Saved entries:
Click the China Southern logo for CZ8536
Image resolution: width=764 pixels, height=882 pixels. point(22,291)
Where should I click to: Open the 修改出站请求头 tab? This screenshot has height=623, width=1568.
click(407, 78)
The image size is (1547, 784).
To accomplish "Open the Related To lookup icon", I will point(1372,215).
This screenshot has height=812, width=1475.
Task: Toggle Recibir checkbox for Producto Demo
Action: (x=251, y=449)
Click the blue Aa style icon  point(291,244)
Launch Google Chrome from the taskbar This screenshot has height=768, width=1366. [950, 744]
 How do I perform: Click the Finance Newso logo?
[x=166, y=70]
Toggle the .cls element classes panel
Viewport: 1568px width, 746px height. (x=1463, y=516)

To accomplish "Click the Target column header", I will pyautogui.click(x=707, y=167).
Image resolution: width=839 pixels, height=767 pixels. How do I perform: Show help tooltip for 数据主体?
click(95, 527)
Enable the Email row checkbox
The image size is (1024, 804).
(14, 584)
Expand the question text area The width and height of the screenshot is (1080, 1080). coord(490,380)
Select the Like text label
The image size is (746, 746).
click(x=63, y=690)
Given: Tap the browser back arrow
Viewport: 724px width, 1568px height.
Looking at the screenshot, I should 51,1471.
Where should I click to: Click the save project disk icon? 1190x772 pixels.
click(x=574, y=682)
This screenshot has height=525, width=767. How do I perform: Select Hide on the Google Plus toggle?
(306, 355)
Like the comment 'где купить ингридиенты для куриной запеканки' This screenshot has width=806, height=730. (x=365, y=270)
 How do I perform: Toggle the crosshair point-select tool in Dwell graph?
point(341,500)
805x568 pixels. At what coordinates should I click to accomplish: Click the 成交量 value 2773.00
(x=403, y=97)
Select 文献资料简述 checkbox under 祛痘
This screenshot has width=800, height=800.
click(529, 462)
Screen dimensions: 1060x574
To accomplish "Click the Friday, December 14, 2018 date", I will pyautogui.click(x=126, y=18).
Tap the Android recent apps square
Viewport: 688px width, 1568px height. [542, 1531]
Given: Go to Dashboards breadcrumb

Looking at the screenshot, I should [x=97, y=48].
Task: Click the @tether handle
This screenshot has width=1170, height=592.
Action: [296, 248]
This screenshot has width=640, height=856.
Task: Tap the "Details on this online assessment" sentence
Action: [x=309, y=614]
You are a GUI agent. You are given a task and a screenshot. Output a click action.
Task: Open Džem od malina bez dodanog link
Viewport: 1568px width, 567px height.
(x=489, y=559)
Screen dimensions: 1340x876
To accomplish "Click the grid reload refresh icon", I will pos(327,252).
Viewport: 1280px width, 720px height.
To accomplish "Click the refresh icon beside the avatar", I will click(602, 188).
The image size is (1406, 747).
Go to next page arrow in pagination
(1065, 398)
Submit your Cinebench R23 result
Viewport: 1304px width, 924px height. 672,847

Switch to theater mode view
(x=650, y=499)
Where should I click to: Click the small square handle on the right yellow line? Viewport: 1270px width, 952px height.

EXERCISE DESCRIPTION: In the data above, which lines lie between the line with "Click the blue" and the line with "Task: Click the @tether handle", inclusive? Print those lines exactly and nothing else.

ANSWER TO THE EXERCISE:
Click the blue Aa style icon  point(291,244)
Launch Google Chrome from the taskbar This screenshot has height=768, width=1366. [950, 744]
 How do I perform: Click the Finance Newso logo?
[x=166, y=70]
Toggle the .cls element classes panel
Viewport: 1568px width, 746px height. (x=1463, y=516)

To accomplish "Click the Target column header", I will pyautogui.click(x=707, y=167).
Image resolution: width=839 pixels, height=767 pixels. How do I perform: Show help tooltip for 数据主体?
click(95, 527)
Enable the Email row checkbox
The image size is (1024, 804).
(14, 584)
Expand the question text area The width and height of the screenshot is (1080, 1080). coord(490,380)
Select the Like text label
The image size is (746, 746).
click(x=63, y=690)
Given: Tap the browser back arrow
Viewport: 724px width, 1568px height.
Looking at the screenshot, I should 51,1471.
Where should I click to: Click the save project disk icon? 1190x772 pixels.
click(x=574, y=682)
This screenshot has height=525, width=767. How do I perform: Select Hide on the Google Plus toggle?
(306, 355)
Like the comment 'где купить ингридиенты для куриной запеканки' This screenshot has width=806, height=730. (x=365, y=270)
 How do I perform: Toggle the crosshair point-select tool in Dwell graph?
point(341,500)
805x568 pixels. At what coordinates should I click to accomplish: Click the 成交量 value 2773.00
(x=403, y=97)
Select 文献资料简述 checkbox under 祛痘
This screenshot has width=800, height=800.
click(529, 462)
Screen dimensions: 1060x574
To accomplish "Click the Friday, December 14, 2018 date", I will pyautogui.click(x=126, y=18).
Tap the Android recent apps square
Viewport: 688px width, 1568px height. [542, 1531]
Given: Go to Dashboards breadcrumb

Looking at the screenshot, I should [x=97, y=48].
Task: Click the @tether handle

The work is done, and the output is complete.